With the launch of the Human Genome Project, next-generation sequencing (NGS) technology has had a huge impact on the biological field in the past 20 years (Consortium, 2015; Yang et al., 2015; Goodwin et al., 2016). Different companies and research institutions have developed various sequencing approaches and platforms, such as Roche’s 454 sequencing platform, Illumina’s sequencing by synthesis (SBS) technology, and PacBio’s single-molecule nanopore sequencing technology (Rivas et al., 2015; Goodwin et al., 2016). Among them, the sequencers or sequencing platforms developed by the Illumina Company have a dominant position in the sequencing market due to their high throughput and high sequencing accuracy. Over time, the development of machine hardware and the diversification of bioinformatics analysis software tools have led to drastic reductions in sequencing costs and increases in convenience and usability, even for new developed techniques like single cell sequencing (Yang et al., 2020a; Xu et al., 2020). For example, NGS technology plays a vital role in analyzing somatic mutations that occur in multiple tumor types. The Cancer Genome Atlas (TCGA) (Weinstein et al., 2013) and International Cancer Genome Consortium (ICGC) (Hudson et al., 2010) have sequenced thousands of tumors from more than 50 cancer types and summarized the significant genetic somatic mutations that occur during the process of tumorigenesis (Alexandrov et al., 2013). These data have played an extremely important role in promoting cancer genome research and development (He et al., 2020a; He et al., 2020b; Liu et al., 2021).

Recently, MGI Tech Co., Ltd (referred to MGI) launched a series of NGS sequencers and platforms based on DNA nanoball (DNB) and probe-anchor synthesis (cPAS) technology, such as MGISEQ-200, MGISEQ-2000, and DNBSEQ-T7 (Fehlmann et al., 2016). They have gradually achieved a certain sales volume and have become another option for high-throughput sequencing. For example, MGISEQ-2000 can generate approximately 1.44 TB sequencing data per run with a running cost of only 10 USD/GB. Several studies have compared the performance between MGI and the Illumina sequencing platform, and the results showed that they were highly consistent for different types of sequencing libraries, including whole-exome sequencing (WES) (Xu et al., 2019), whole-genome sequencing (WGS) (Patch et al., 2018), transcriptome sequencing (Zhu et al., 2018; Jeon et al., 2019; Patterson et al., 2019; Zeng et al., 2020), single-cell transcriptome sequencing (Natarajan et al., 2019; Peng et al., 2020a; Senabouth et al., 2020; Zhuang et al., 2021), metagenome sequencing (Fang et al., 2018) and small RNA sequencing (Huang et al., 2017) libraries.
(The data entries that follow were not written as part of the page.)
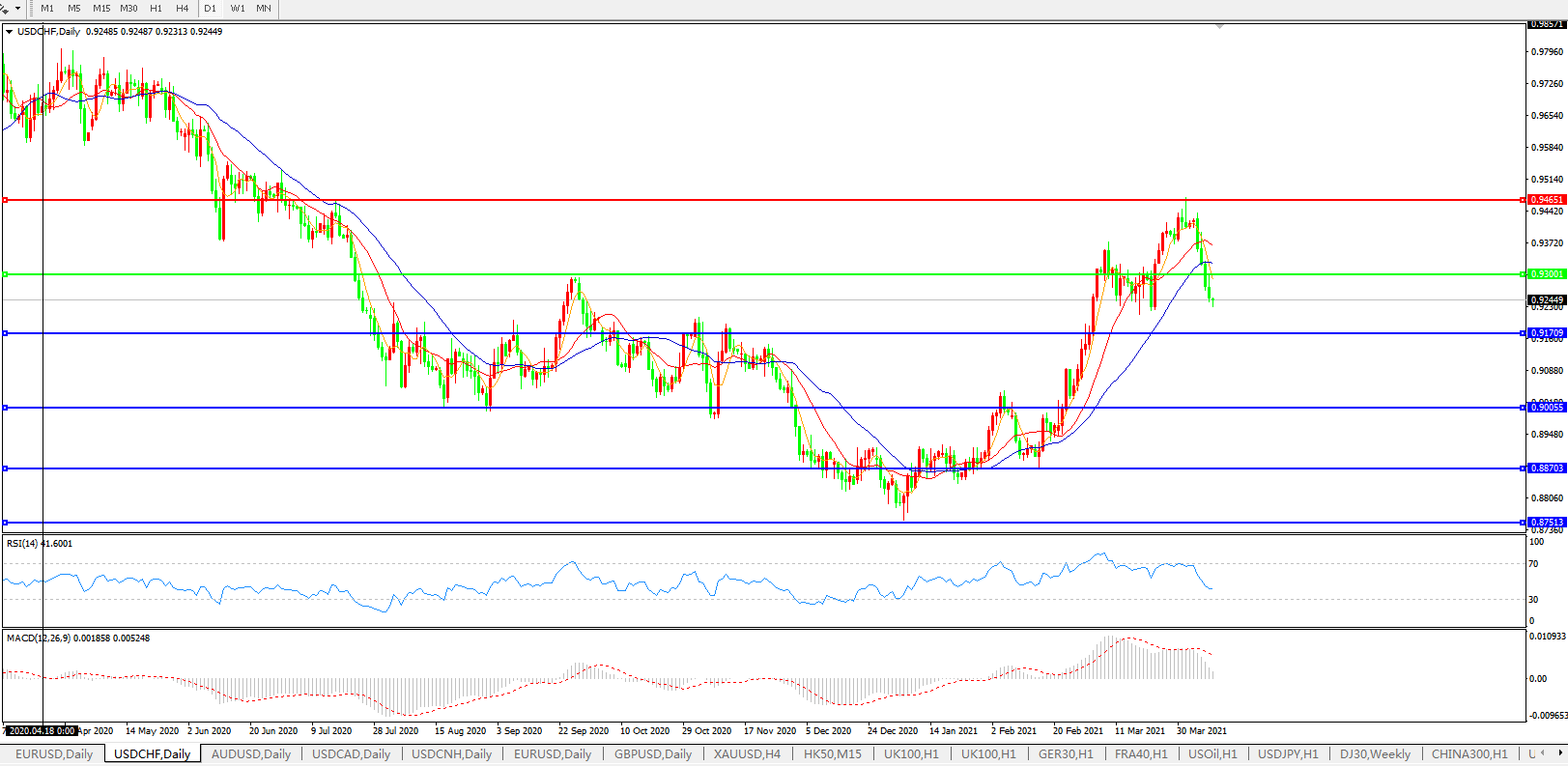
Task: Open the AUDUSD,Daily chart tab
Action: [250, 754]
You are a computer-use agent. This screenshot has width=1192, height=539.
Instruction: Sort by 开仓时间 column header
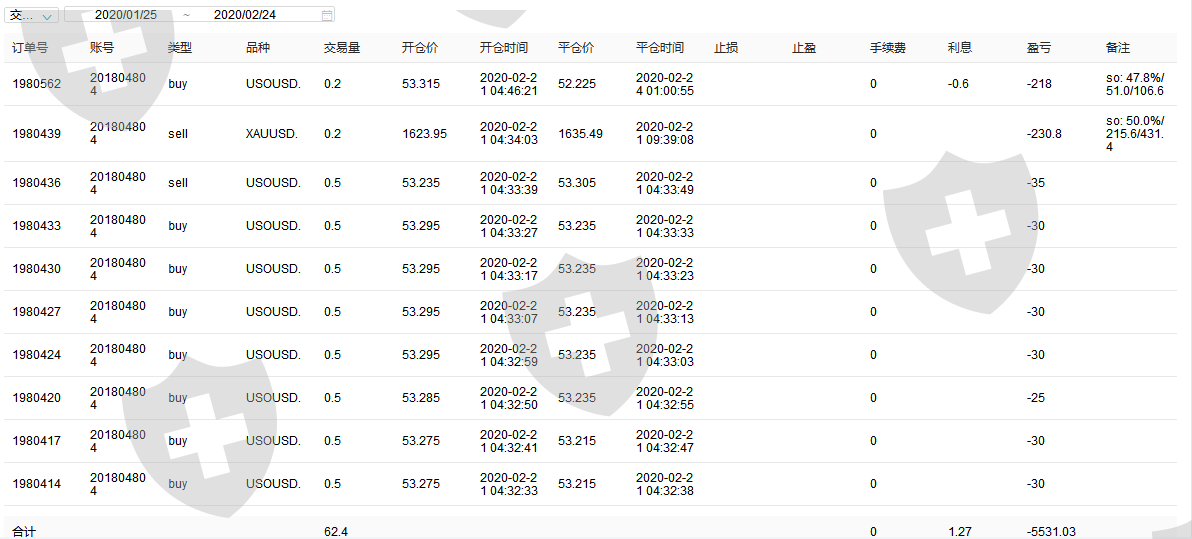[504, 48]
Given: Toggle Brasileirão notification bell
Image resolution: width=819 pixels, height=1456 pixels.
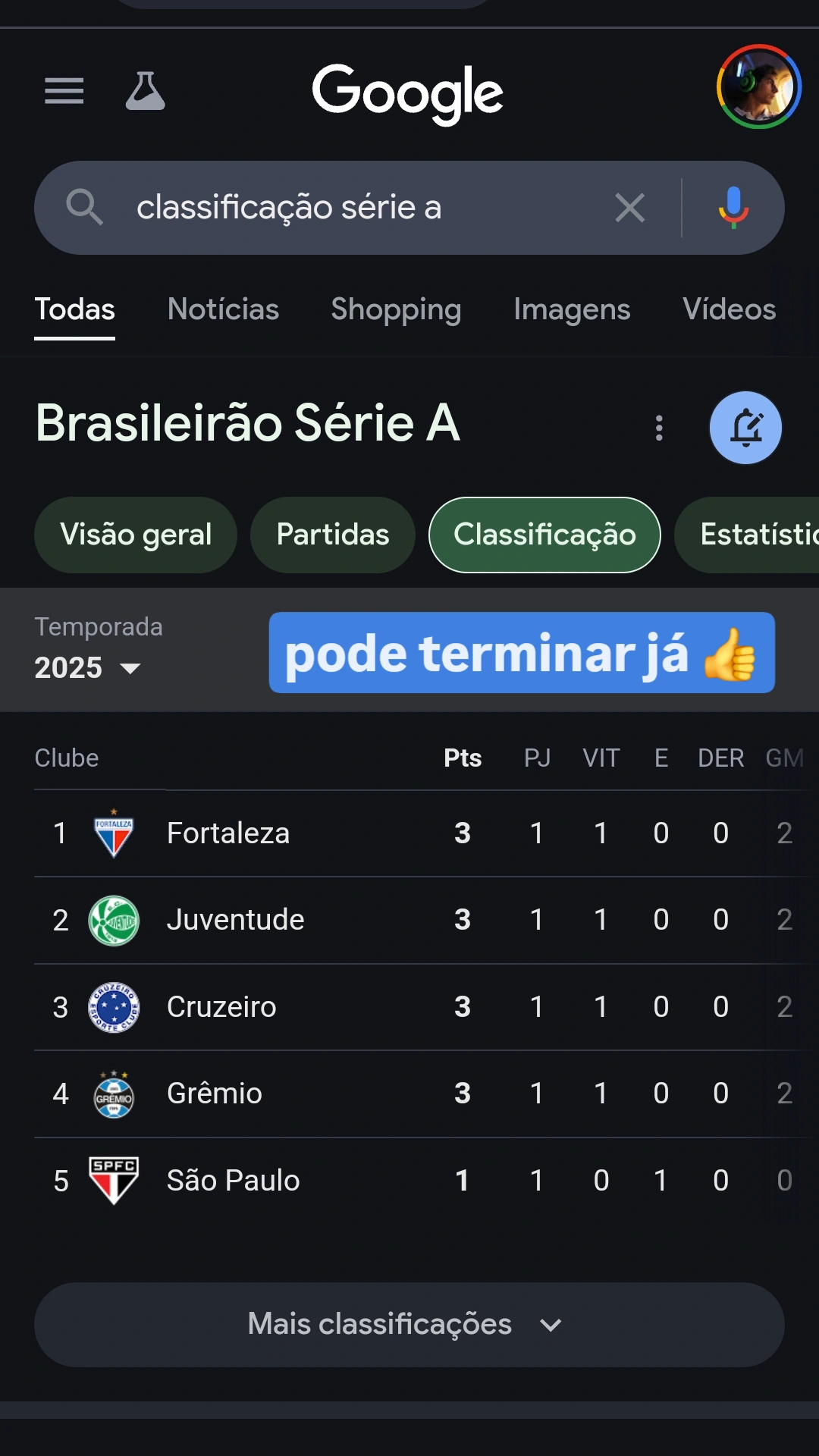Looking at the screenshot, I should (x=745, y=428).
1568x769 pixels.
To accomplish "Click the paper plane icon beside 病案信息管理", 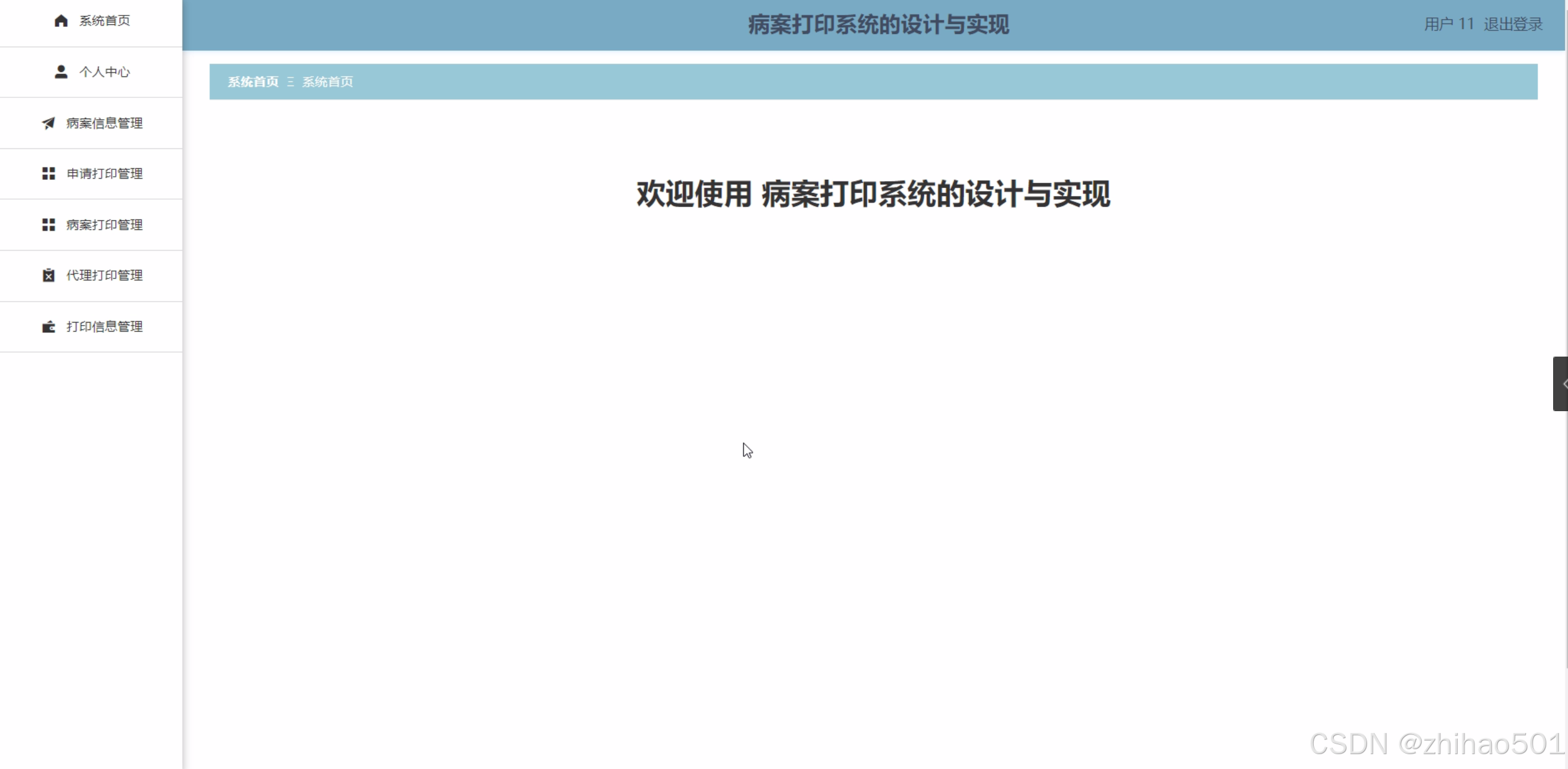I will (x=48, y=123).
When MGI launched their sequencers, they indicated that they were compatible with the sequencing libraries constructed based on Illumina protocols, that is, that the MGISEQ platform could sequence the Illumina libraries. In our study, we used the same capture DNA libraries constructed based on the Illumina protocol for sequencing with the Illumina NextSeq 500 and MGISEQ-2000 sequencing platforms. We found that the two platforms had high consistency in the hotspot mutation analysis and that there was a significant loss of the 101–133 bp fragments on the MGISEQ-2000 sequencing platform but not in the capture DNA libraries based on the MGISEQ protocol. We hypothesized that this might be related to fragment selection or low ligation efficiency during the DNA circularization step, a step that is unique to the MGISEQ-2000 sequence platform. Hence, although the selection of sequencers and platforms is becoming increasingly diversified and all theoretically compatible and applicable to each other, the choice of platform for practical applications may need to be further evaluated according to the research purpose and library characteristics.

Materials and Methods

Sample Collection and Experimental Groups

Our research was approved by the Qingdao Geneis Institute of Big Data Mining and Precision Medicine in November 2019, and the research ID was Ethics-QD-[2020] No. 001. A total of 272 samples (patient age: 29–91 years old) were collected at Qingdao Geneis Institute of Big Data Mining and Precision Medicine from December 2019 to March 2020, including 79 plasma samples, 21 white blood cell samples and 172 formalin-fixed and paraffin-embedded (FFPE) samples. Informed written consent forms were obtained from patients, and identifying information was removed. The clinical information of the samples is shown in Table 1.

TABLE 1

TABLE 1. Clinical information for collected samples.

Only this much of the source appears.